Fragmentation of the realm (1138–ca. 1314)

Before he died, Bolesław Krzywousty divided the country, in a limited sense, among four of his sons. He made complex arrangements intended to prevent fratricidal warfare and preserve the Polish state's formal unity, but after Bolesław's death the plan's implementation had failed and in reality a long period of fragmentation was ushered in. For nearly two centuries the Piasts were to spar with each other, the clergy, and the nobility for the control over the divided kingdom. The stability of the system was supposedly assured by the institution of the senior or high duke of Poland, based in Kraków and assigned to the special Seniorate Province that was not to be subdivided. Following his concept of seniorate, Bolesław divided the country into five principalities: Silesia, Greater Poland, Masovia, Sandomierz and Kraków. The first four provinces were given to his four sons, who became independent rulers. The fifth province, the Seniorate Province of Kraków, was to be added to the senior among the Princes who, as the Grand Duke of Kraków, was the representative of the whole of Poland. This principle broke down already within the generation of Bolesław III's sons, when Władysław II the Exile, Bolesław IV the Curly, Mieszko III the Old and Casimir II the Just fought for power and territory in Poland, and in particular over the Kraków throne.[24]

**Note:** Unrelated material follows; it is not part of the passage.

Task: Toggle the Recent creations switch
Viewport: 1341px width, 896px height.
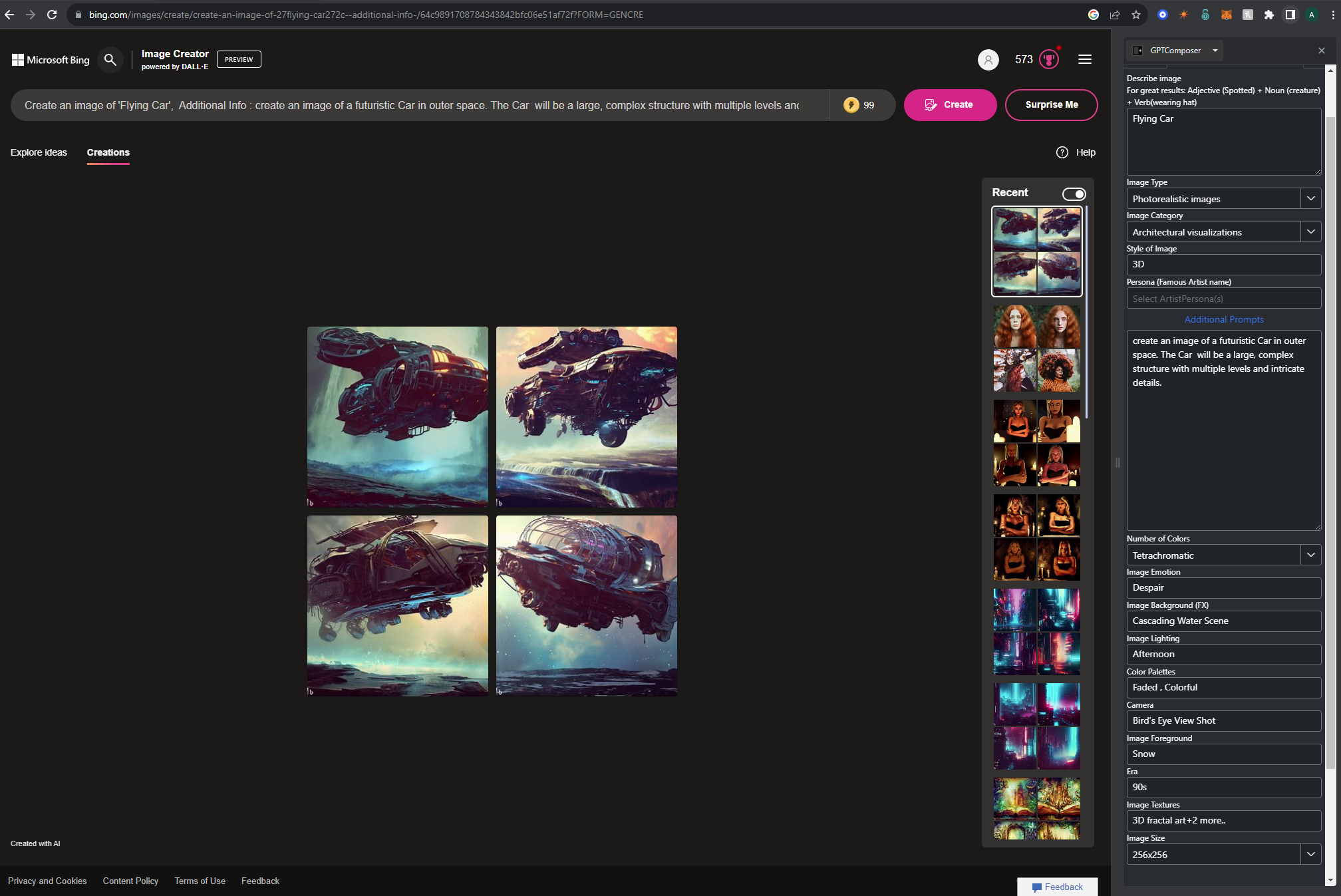Action: (x=1074, y=194)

The external borders left by Bolesław III at his death closely resembled the borders left by Mieszko I; this original early Piast monarchy configuration had not survived the fragmentation period.[25]

Culture

From the time of the baptism of Poland's ruling elite, foreign churchmen had been arriving and the culture of early Medieval Poland was developing as a part of European Christendom. However, it would be a few generations from the time of Mieszko's conversion until significant numbers of native clergymen appeared. After the establishment of numerous monasteries in the 12th and 13th centuries, Christianization of the populace was accomplished on a larger scale.[26]

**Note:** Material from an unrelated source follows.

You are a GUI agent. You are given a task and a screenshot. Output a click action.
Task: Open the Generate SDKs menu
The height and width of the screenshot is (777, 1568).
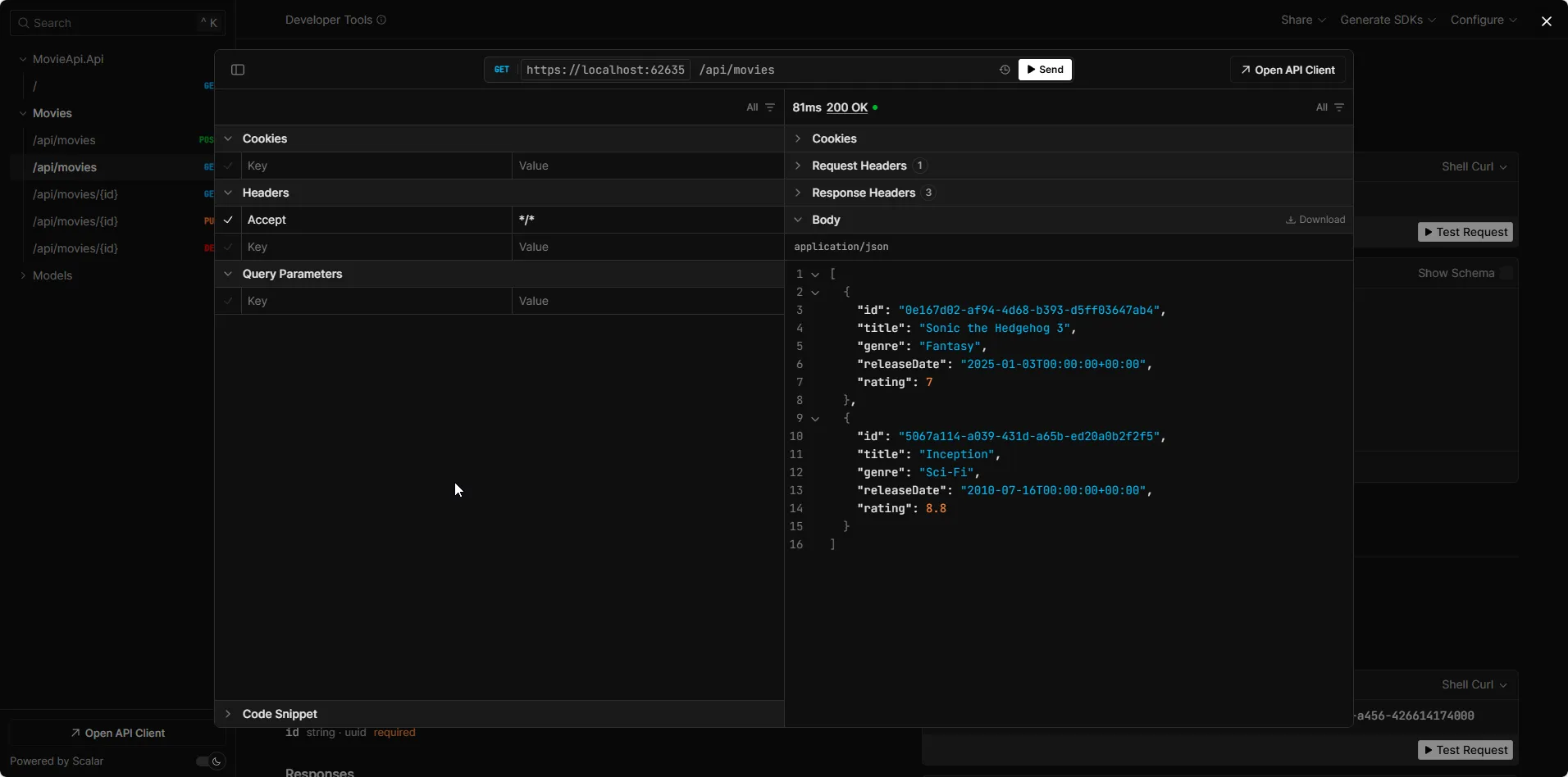tap(1387, 20)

Intellectual and artistic activity was concentrated around the institutions of the Church, the courts of the kings and dukes, and emerged around the households of the rising hereditary elite. Written annals began to be generated in the late 10th century; leaders like Mieszko II and Casimir the Restorer were considered literate and educated. Along with the Dagome iudex act, the most important written document and source of the period is the Gesta principum Polonorum, a chronicle by Gallus Anonymus, a foreign cleric from the court of Bolesław the Wry-mouthed. A number of Pre-Romanesque stone churches were built beginning in the 10th century, often accompanied by palatium ruler residencies; Romanesque buildings proper followed. The earliest coins were minted by Bolesław I around 995. The Gniezno Doors (1170s) of Gniezno Cathedral (bronze low relief) are the finest example of Romanesque sculpture. Bruno of Querfurt was one of the pioneering Western clergymen spreading Church literacy; some of his prominent writings had been produced in eremitic monasteries in Poland. Among the preeminent early monastic religious orders were the Benedictines (the abbey in Tyniec founded in 1044)[27] and the Cistercians.[28][29]

13th century

State and society; German settlement

The 13th century brought fundamental changes to the structure of Polish society and its political system. Because of the fragmentation and constant internal conflicts, the Piast dukes were unable to stabilize Poland's external borders of the early Piast rulers. Western Farther Pomerania broke its political ties with Poland in the second half of the 12th century and from 1231 became a fief of the Margraviate of Brandenburg, which in 1307 extended its Pomeranian possessions even further east, taking over the Sławno and Słupsk areas. Pomerelia or Gdańsk Pomerania had been independent of the Polish dukes from 1227. In mid 13th century, Bolesław II the Bald granted Lubusz Land to the Margraviate, which made possible the creation of the Neumark and had far reaching negative consequences for the integrity of the western border. In the south-east, Leszek the White was unable to preserve Poland's supremacy over the Halych area of Rus', a territory that had changed hands on a number of occasions.[30]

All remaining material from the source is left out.